Mia rose from her desk, fidgety and nervous. She’d told him that in her latest dream, Joy Rourke’s kidnapper appeared to be a younger version of the man who had abducted
her
in present day. Until now, the assumption was that Mia had been taken because she’d gained The Collector’s attention by writing about the recent kidnappings. But what if he’d also known her to be the same little girl who had witnessed him taking another child off the street all those years ago? The possibility put goose bumps on her skin.

“I need coffee,” she murmured, seeking an escape.

She went into the staff kitchen. No one had started the coffeemaker yet, so she busied herself with filling the carafe with water and placing a packet of grounds into the filter. She didn’t have to turn around to know Eric had followed her.

“Look at me,” he ordered softly. When she finally turned to face him, he asked, “What time did you get here this morning?”

“I don’t know, three-thirty, maybe. I couldn’t sleep and I remembered the clippings archive in the basement.”

“So you came here alone, in the middle of the night.”

She stiffened at the censure in his voice. Mia gave a small nod.

“That can’t happen again. You were already taken once, right out of this building’s parking garage.”

“I’m not going to live in fear, Eric. And you said yourself it’s rare for someone like this to go after the same person twice—”

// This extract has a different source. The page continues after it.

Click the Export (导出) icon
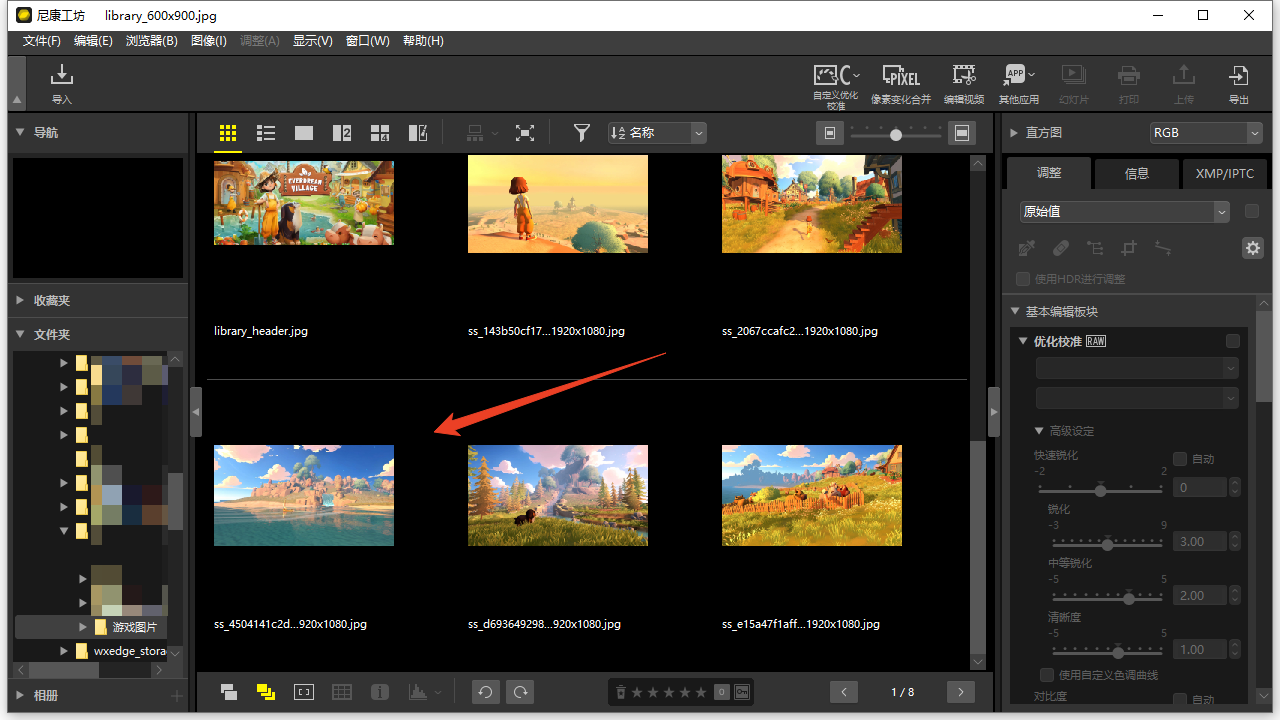tap(1238, 82)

“Will Dvorak told me a car might’ve followed you last week. Did it?”

“No. I mean, I don’t know.” Mia sighed, realizing she wasn’t sure what she thought anymore. “I think I probably just spooked myself. Seeing Pauline Berger’s body had me rattled.”

“Why didn’t you tell me?”

“Because I wasn’t sure…and I didn’t want you to think I was some panicky—”

“Mia.” He whispered her name. When she tried to pull her gaze from his, Eric’s fingers caught hers. Something in the air shifted around them, and she felt her heart beat a little harder as he bent his head closer to hers. His intense eyes held a seriousness that made her throat ache.

“I don’t want anything to happen to you. We need to start taking some precautions. Especially if your dreams were really repressed memories and the unsub knows you from before. We also need to alert Dr. Wilhelm about this.”